Drawing on the article about the song "Groovin'," explain in one to three sentences why Jerry Wexler would not release the recording unless the band made drastic changes.

■ Excerpted passage
- - -
Richard Nisley

The Hit Song That Almost Wasn't
Pop Culture Released - Jul 24, 2013

The Young Rascals were excited. They had spent weeks in the studio recording what they were sure would be their biggest hit song ever. New York DJ Murray the K heard a playback and went nuts. “This is a smash, man,” he said. A top executive at Atlantic Records, however, didn’t think so. It wasn’t rock ’n’ roll. Worse, it didn’t sound “black.” It sounded Latin. No one was buying Latin music, certainly not 14-year-old girls who were the core of the Top-Forty buying public.

“What are you guys doing?” asked Jerry Wexler, the record exec. “You’re a rock ‘n’ roll band . . . Man, you’re going to screw up everything.” Wexler had the final say. Unless they made drastic changes to the recording, he wasn’t going to release it. The record was called “Groovin’.” Was Wexler being unreasonable? The early Rascals' hits were all covers of songs by black groups like the Olympics. Why change the formula?

You remember the Young Rascals, the Jersey band that had a string of top-ten hits in the late 1960s? In 1965 they were playing a bar in Garfield and by 1968 were headliners at Madison Square Garden. Wexler signed them because they were white and sounded black.

It took some arm-twisting by the band’s manager Sid Bernstein (the guy who brought the Beatles to America) and a visit from Murray the K, and Wexler finally backed off. A good thing. “Groovin’” went on to become one of Atlantic Records' biggest hits of all time.


The band’s lead singer Felix Cavaliere wrote the song with an assist from fellow bandmate Eddie Brigati. At the time, Cavaliere was dating a girl named Adrienne. “Back in 1966 I was hopelessly in love,” says Cavaliere today. “I had met her at a friend’s house in Pelham Manor, N.Y., where I’m from, and she became my muse. Adrienne was my first serious girlfriend, and our relationship lasted about a year. Many of my best songs were written about her--or because of her--including ‘Lonely Too Long,’ ‘Girl Like You’ and ‘How Can I Be Sure.’

“Like most musicians, I always worked Friday and Saturday nights--which meant Adrienne and I only had Sundays together. ‘Groovin’ ’ expressed the bliss I felt relaxing with her on Sunday afternoons, watching the world go by.”
- - -
■ Data shown
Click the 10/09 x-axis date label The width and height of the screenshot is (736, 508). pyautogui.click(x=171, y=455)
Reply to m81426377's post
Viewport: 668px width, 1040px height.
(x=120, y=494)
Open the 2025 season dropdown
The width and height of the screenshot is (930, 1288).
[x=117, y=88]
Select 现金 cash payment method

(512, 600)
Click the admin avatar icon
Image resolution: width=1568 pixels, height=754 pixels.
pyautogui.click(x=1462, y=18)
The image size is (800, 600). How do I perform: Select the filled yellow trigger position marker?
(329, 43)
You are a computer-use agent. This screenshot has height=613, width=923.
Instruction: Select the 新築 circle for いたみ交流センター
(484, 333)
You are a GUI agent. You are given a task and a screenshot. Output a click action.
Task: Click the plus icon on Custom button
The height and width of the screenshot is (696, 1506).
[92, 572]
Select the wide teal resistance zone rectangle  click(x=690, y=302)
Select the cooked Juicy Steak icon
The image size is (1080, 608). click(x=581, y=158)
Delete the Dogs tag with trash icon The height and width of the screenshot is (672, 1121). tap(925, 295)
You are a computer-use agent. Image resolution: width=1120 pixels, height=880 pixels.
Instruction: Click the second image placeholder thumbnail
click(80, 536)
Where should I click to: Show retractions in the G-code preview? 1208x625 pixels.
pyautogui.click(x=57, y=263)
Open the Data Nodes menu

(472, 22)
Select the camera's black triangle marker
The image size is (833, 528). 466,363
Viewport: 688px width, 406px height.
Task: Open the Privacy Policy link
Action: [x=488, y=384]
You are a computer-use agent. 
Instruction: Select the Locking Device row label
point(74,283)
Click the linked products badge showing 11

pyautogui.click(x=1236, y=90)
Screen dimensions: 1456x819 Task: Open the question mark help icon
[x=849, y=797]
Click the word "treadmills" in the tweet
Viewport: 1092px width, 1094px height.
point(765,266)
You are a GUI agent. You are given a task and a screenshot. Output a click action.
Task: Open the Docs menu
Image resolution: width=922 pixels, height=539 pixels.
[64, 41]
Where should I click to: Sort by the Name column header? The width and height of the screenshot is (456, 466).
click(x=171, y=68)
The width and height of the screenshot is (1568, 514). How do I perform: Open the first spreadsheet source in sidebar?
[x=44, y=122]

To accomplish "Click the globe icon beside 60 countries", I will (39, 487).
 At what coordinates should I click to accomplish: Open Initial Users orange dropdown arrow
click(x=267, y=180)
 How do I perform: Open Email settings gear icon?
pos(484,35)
- - -
■ Response
Wexler objected because the recording wasn't rock 'n' roll and didn't sound "black." Instead it sounded Latin, and no one was buying Latin music, certainly not the 14-year-old girls who were the core of the Top-Forty buying public. He had signed the Young Rascals because they were white and sounded black, and their early hits were all covers of songs by black groups.